No es un secreto saber que tener una cuenta pública en redes sociales es un reclamo para que te pueda llegar cualquier clase de mensaje. No debería ser así y deberíamos dejar de justificar que la exposición de algunos personajes sea legítimo el odio que reciben, pero, por desgracia, es la realidad en la que vivimos.

Yo llevo un tiempo por aquí, compartiendo mis manualidades en un principio y, ahora, dando de vez en cuando alguna opinión sobre temas de actualidad o expresando las cosas que me preocupan.

Siempre me sentí muy segura, pues mi cuenta es pequeñita y la gente que me sigue es respetuosa y muy amable siempre.

Hasta que llegó agosto y de pronto una sola foto a modo de homenaje a las 13 rosas llenó mis notificaciones de insultos y odio. También de mucha empatía y sensación de injusticia, así que no me importó mucho. Pero es cierto que van pasando los meses y esa misma publicación sigue trayéndome alegrías y sustos a partes iguales.

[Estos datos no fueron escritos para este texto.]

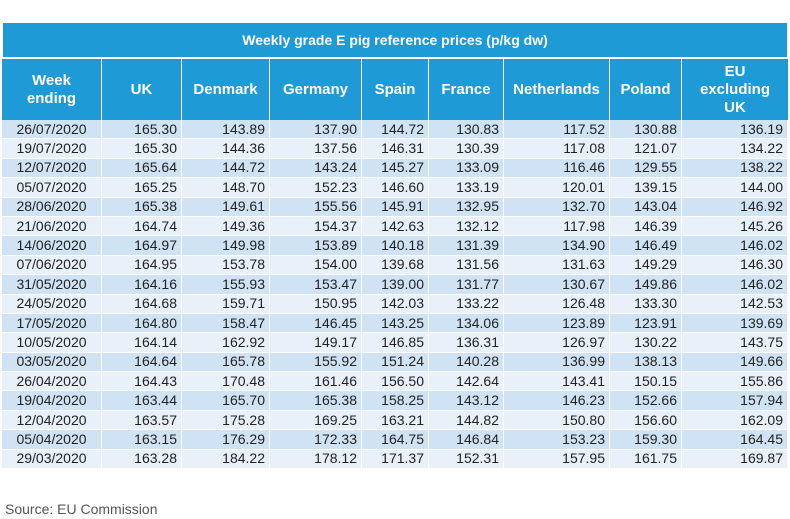 The height and width of the screenshot is (519, 790). Describe the element at coordinates (52, 343) in the screenshot. I see `week-ending-cell: 10/05/2020` at that location.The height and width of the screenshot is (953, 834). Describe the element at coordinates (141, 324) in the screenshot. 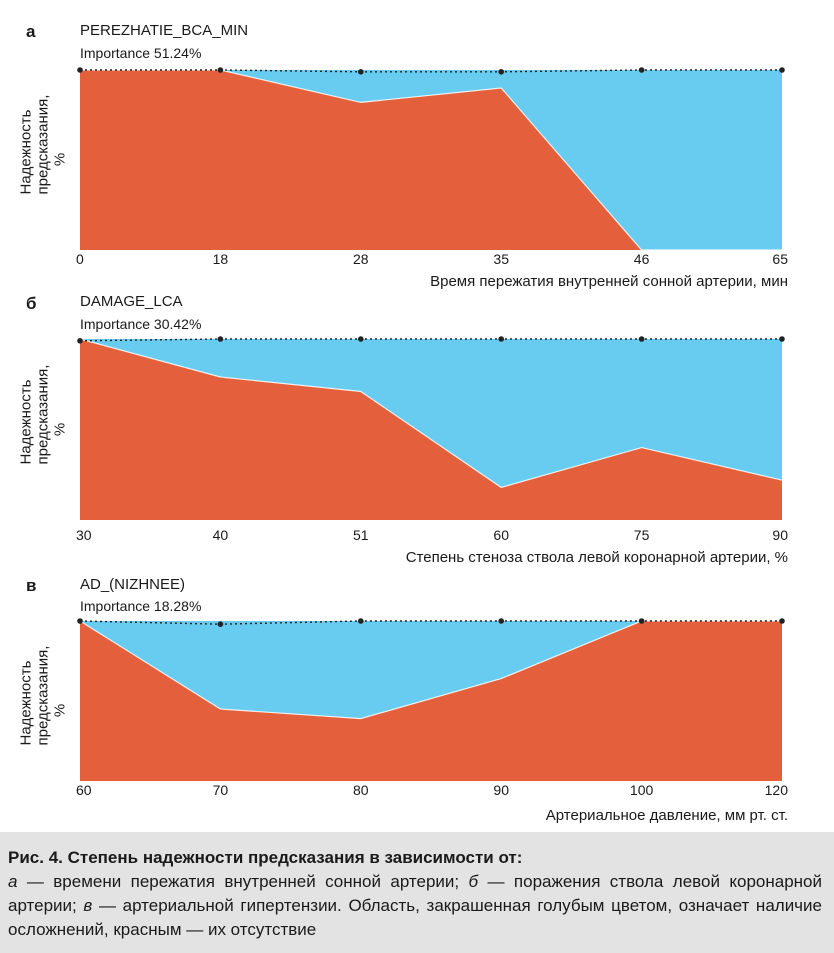

I see `importance-label: Importance 30.42%` at that location.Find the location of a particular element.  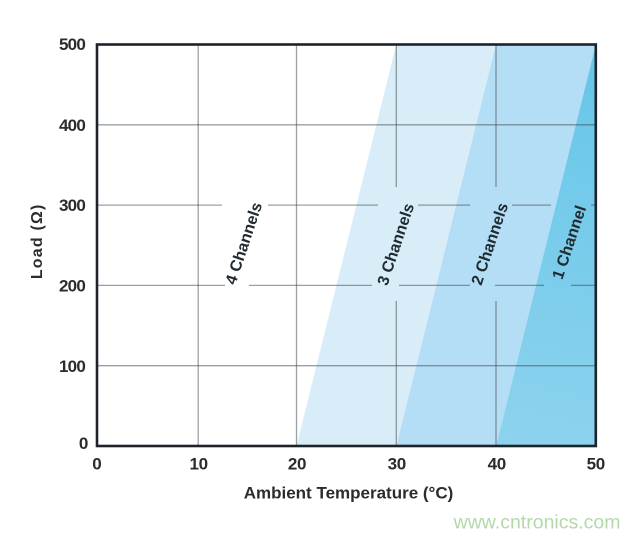

svg-text: 400 is located at coordinates (72, 126).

Lo malo es que la veda quedó abierta y decenas de cuentas con banderas preconstitucionales como foto de perfil empezaron a insultarme en cada publicación (bendito botón de bloqueo).

Pero entonces llegó la Global Sumud Flotilla, y con ella, todo el odio desplegado sin filtros.

A las dos horas de subir un vídeo contando lo que esas personas intentarían hacer rumbo a Palestina para romper el bloqueo, llegaron insultos, proclamas racistas, etc.

Me alucinó ver cómo una red social como tik tok, que me bloqueó un vídeo por decir que “soy adicta al aroma” de no sé qué vela, o algo similar, por incitar; que a mi amiga que hace bolis artesanales le restringe por enseñar objetos fálicos, sin embargo está lleno de cuentas con vídeos hechos con IA con simbología nazi, lemas genocidas  e imágenes de armas, y no hay problema alguno.

Pues, tras un par de horas pasé de recibir mensajes de “lávate, cerda”, “para ser una puta feminazi, mucho te gustan los moros” a, directamente, amenazas de muerte.

¿En qué momento se da ese salto? Pues claro, si justificamos los primeros como “libertad de expresión”, después no nos puede extrañar la escalada. Pues la violencia nunca va a menos donde es bien recibida. Jamás desciende, al contrario.

“Israel apunta, yo disparo”, “nuevo objetivo, gracias por dejarte ver”, “si sabes contar, cuenta los días que te quedan”. Estéis o no de acuerdo conmigo, ¿creéis que esto es normal? Que ¿por qué yo haga un vídeo público merezco recibir esta basura?

Pues esto no es nada en comparación, obviamente, con cuantas más grandes. Más aún en el caso de cuentas de mujeres, pues siempre va primero el ataque a su físico (fea, gorda, tetuda…), luego a su sexualidad (puta, chupa…) y ahora ya, vídeos realistas con sus caras hechos con IA de contenido sexual.

Se suponía que las redes eran otra cosa… Sé que no y por eso hace mucho que evito a ver según qué comentarios, pero eso no quita la tremenda lástima que me da tener que advertir a mi hijo adolescente de lo que hay por aquí y que mucha gente que te saluda por la calle y es buena vecina, amiga, etc, en redes puede ser una cretina, y es lo más normal. Un asco, la verdad, pero es lo que hay.